France intervened at the request of the Malian government, which greeted French forces with a hero’s welcome. At its peak, Operation Barkhane included some 5,500 French troops, deployed to Niger, Chad, and Burkina Faso as well as Mali. France reported suffering 53 military casualties during the nine-year deployment.
About 3,000 French soldiers are still on the ground in the other countries, but they withdrew from Mali in August, in part because the government of President Ibrahim Boubacar Keita was overthrown by a military coup in August 2020, producing a “transitional government” that was overthrown by another coup in 2021.
Mali’s relations with France and the European Union deteriorated rapidly after the coups, especially once the junta began developing close ties with Russia and allegedly hiring mercenaries from Russia’s infamous Wagner Group.
The junta called on France to begin removing its troops “without delay” in February 2022, and in May it announced it was pulling out of its defense agreement with Paris, citing alleged “flagrant violations” of Malian sovereignty.
The French-led European Takuba task force that began operations in 2019 pulled out in July 2022, followed by France’s full complement of forces a month later. France offered to provide Malian troops with air support against the jihadis, but the offer was curtly refused.

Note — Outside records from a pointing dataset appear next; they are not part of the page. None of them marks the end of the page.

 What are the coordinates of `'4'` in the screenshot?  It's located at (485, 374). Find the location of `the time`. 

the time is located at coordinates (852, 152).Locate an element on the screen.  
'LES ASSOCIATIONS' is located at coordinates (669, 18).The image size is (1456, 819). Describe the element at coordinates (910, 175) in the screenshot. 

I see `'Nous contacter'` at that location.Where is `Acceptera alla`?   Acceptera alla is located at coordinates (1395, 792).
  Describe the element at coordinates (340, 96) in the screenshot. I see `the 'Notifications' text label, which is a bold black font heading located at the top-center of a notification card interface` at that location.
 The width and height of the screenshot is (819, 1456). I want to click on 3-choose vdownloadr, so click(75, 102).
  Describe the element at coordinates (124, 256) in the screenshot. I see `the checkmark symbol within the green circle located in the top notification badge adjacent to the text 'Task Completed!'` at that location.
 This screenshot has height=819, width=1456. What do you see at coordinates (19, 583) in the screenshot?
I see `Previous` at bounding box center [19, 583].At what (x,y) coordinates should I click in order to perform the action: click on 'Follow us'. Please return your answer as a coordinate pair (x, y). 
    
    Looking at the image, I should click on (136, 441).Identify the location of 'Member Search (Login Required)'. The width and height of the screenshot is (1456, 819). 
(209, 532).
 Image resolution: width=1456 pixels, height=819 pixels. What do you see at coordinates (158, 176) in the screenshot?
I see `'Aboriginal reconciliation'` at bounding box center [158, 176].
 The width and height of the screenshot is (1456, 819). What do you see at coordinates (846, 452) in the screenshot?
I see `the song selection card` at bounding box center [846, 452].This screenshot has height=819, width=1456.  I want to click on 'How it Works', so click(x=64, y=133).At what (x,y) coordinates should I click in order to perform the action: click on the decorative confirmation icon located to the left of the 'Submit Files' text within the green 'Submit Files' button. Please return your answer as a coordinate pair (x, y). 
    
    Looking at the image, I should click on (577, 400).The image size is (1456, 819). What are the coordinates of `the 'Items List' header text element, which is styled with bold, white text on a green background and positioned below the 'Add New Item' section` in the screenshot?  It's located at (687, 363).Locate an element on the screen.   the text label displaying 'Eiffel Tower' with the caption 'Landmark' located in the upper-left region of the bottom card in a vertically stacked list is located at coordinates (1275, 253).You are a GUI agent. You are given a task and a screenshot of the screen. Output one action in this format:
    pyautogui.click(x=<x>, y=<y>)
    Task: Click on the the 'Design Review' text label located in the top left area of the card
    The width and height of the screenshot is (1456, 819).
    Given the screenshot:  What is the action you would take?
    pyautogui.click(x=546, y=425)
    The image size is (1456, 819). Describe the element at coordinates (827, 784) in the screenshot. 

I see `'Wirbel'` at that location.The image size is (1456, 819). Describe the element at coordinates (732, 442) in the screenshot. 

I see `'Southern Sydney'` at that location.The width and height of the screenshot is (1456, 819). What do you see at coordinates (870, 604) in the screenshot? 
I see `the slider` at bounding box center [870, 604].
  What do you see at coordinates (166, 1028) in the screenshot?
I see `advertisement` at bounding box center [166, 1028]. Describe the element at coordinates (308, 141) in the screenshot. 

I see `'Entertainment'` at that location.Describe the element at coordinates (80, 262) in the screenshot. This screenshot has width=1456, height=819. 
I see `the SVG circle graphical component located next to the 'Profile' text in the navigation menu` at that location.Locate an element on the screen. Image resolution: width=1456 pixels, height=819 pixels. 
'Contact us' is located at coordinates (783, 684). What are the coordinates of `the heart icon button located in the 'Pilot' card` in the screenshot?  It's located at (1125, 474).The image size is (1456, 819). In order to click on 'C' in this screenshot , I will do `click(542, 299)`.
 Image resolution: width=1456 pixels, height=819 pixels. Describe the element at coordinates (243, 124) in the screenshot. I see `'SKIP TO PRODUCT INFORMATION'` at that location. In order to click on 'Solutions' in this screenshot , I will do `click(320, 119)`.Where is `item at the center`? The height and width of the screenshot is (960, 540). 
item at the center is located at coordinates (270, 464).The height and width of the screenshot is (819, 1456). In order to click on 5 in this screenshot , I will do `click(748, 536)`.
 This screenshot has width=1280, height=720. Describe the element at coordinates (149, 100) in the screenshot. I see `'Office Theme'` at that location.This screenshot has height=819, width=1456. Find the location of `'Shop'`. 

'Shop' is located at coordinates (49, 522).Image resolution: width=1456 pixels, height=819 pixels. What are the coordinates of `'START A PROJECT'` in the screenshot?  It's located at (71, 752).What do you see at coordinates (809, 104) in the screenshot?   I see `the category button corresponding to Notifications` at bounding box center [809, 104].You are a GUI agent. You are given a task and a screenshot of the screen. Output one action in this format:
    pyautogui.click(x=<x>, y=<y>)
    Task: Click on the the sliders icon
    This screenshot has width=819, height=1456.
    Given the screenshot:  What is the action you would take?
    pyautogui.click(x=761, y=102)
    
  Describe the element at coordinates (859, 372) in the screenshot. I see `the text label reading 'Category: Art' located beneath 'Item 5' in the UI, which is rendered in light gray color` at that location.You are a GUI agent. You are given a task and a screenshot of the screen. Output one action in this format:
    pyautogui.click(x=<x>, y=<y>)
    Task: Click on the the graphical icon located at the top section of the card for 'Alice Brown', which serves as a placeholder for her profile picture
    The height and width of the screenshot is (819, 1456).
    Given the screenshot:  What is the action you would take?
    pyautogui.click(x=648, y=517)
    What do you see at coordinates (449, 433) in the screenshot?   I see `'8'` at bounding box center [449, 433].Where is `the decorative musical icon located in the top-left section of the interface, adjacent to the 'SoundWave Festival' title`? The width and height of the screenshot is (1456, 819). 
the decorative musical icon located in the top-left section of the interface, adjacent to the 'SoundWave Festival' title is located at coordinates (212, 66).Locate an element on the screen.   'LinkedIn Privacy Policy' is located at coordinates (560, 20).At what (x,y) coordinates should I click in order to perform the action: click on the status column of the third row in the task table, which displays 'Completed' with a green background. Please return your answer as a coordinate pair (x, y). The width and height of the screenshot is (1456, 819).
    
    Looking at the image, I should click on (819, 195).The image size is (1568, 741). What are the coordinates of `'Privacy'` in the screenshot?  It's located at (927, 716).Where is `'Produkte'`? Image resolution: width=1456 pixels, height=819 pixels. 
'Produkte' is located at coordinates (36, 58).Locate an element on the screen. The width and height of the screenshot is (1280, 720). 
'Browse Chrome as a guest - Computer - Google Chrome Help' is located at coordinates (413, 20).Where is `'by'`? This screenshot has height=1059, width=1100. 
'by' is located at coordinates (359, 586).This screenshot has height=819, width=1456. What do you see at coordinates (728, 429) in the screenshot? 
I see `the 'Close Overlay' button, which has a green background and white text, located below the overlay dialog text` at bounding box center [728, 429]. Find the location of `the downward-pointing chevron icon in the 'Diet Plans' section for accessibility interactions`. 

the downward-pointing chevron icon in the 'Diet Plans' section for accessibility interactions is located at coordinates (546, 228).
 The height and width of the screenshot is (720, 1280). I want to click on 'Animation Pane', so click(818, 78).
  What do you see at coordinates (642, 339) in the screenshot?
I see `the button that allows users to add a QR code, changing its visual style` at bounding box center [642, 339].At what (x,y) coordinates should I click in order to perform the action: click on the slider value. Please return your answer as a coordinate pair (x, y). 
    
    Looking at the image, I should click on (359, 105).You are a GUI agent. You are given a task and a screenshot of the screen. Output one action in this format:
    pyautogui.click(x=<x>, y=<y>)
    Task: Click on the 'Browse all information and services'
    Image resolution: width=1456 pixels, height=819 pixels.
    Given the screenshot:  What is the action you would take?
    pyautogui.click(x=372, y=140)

In an August letter to the U.N. Security Council, the junta accused France of supporting the jihadis and committing “acts of aggression” against the Malian military regime, including alleged French violations of Malian airspace to “collect intelligence for the benefit of terrorist groups … and to drop arms and ammunition to them.”
France angrily rejected these accusations, insisting jihadi groups “remain its designated enemies across the planet.” French officials complained about a flood of “disinformation” in Mali that sought to turn the public against French forces while glorifying Russia.
Macron’s administration vowed to continue fighting terrorism in the Sahel region, but it was increasingly clear the reconfigured intervention would no longer be known as Operation Burkhane.
The Council on Foreign Relations (CFR) wrote a grim post-mortem on Operation Burkhane in July 2021, after Macron announced a partial drawdown of French forces:
The French strategy has been to hold off the jihadis to allow the states in the region to develop the capacity to see to their own defense. The longer they stayed, the French sought to “internationalize” their involvement, seeking the participation of other EU states—the motivation behind Takuba—to complement Barkhane and MINUSMA, the UN peacekeeping force in Mali, and emphasizing that the lead should be taken by the African governments under threat. Successive Washington administrations have supported the French approach and provided logistical assistance.
The strategy has not been successful, with jihadi groups seeming to go from strength to strength. In 2021, the jihadi threat is more extensive than in 2013, causing anxiety even in Ivory Coast and Senegal.
In hindsight, the French military presence has been too small in a vast region to be transformative. The governments which the French support are largely run by elites isolated from the populations they ostensibly govern, leading to coup attempts, including two successful attempts in Mali in the last year. Domestic security services are regularly accused of human rights abuses.
Macron’s office said on Wednesday the new Sahel strategy would “reduce the exposure and visibility of our military forces in Africa and to focus on cooperation and support; mainly in terms of equipment, training, intelligence and operational partnerships for countries that want it.”
“In the field of perceptions, Barkhane continues to occupy a very important presence on social networks. It is necessary to put a clear end to it in order to switch to another logic,” the statement from Macron’s office said.